These are my notes for my parenting class this coming Sunday at the Contact Church of Christ:
*In previous weeks, we have looked at the importance of having peaceful homes, spending time with our children, teaching biblical truth to our children, and being good examples to our children. In this lesson, we will discuss helping our children figure out who God made them to be. We will try to help our children find their sense of esteem or worth by loving them as God made them.
*For our children to develop into godly men and women, they need to keep a sense of passion and ambition about life. They need to retain the ability to appreciate and enjoy the life that God has given them.
*The Bible says, "Fathers, do not exasperate your children, so that they will not lose heart" (Colossians 3:21, NASB). We do not want to raise children who have lost heart. We want to enable them to live life with passion, love, and courage.
*In order to do that, we must avoid creating an environment in which our children feel like they can never live up to our expectations.
*Tommy Nelson wrote, "A child needs to know that he is loved and accepted for exactly who he is. This is how he gains a proper understanding of who God has made him to be" (The 12 Essentials of Godly Success, p.184).
*Our children are not likely to be just like us. We can't expect them to be our carbon copies. I was a compliant and shy child. My son is an assertive and self-confident child. I liked to draw pictures. He could wrestle all day long. Even when we do not fully understand them, we must appreciate them for who they are. In one episode of King of the Hill, Bobby Hill wanted to play soccer, while his father opposed the idea. An exasperated Bobby said to his father, "You hate everything you don't understand!" His father replied, "I don't hate you, Bobby." We must value our children's differences.
*Our children are not going to be like their own brothers and sisters. One child may prefer music. Another may love sports. Yet another may be drawn to academics. We must value each child's differences.
*Of course, this does not mean that we should value their sinful choices. Angry outbursts, disrespectful language, sexual immorality, drug and alcohol abuse, and other sins should be confronted. But we must continue to respect their value in God's eyes. We must remember that their sins cannot define them in our opinion, just as our sins do not define us.

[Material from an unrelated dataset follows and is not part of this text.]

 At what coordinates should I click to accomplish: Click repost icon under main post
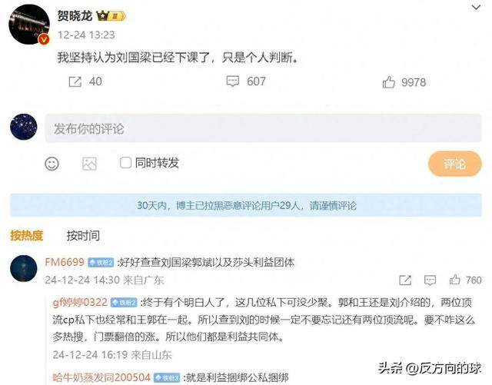click(75, 82)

With love, let's help them overcome.
*The Bible says, "Train up a child in the way he should go, even when he is old he will not depart from it" (Proverbs 22:6, NASB).

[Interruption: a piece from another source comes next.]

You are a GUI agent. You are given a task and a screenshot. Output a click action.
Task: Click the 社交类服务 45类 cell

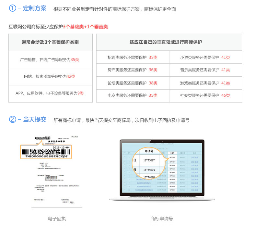pos(205,95)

*Tommy Nelson says about that verse, "Help your children see themselves as God sees them by celebrating who they are...A major aspect of this verse is often misinterpreted. Some take it to mean that you need to teach your children the right thing, and when they grow older, they will do it. This verse means much more than that. We need to raise up a child in his particular bent, being sensitive to his particular uniqueness. The verse literally says, 'Raise up a child in his way'" (p.185).
*Let's celebrate the uniqueness of each of our children. Tell each child, "I love how God made you. I'm proud to be your parent. I thank God that he brought you into my life." God made them especially for us. Let's appreciate our gifts from heaven for who they are, and help them become everything they can be for God's glory.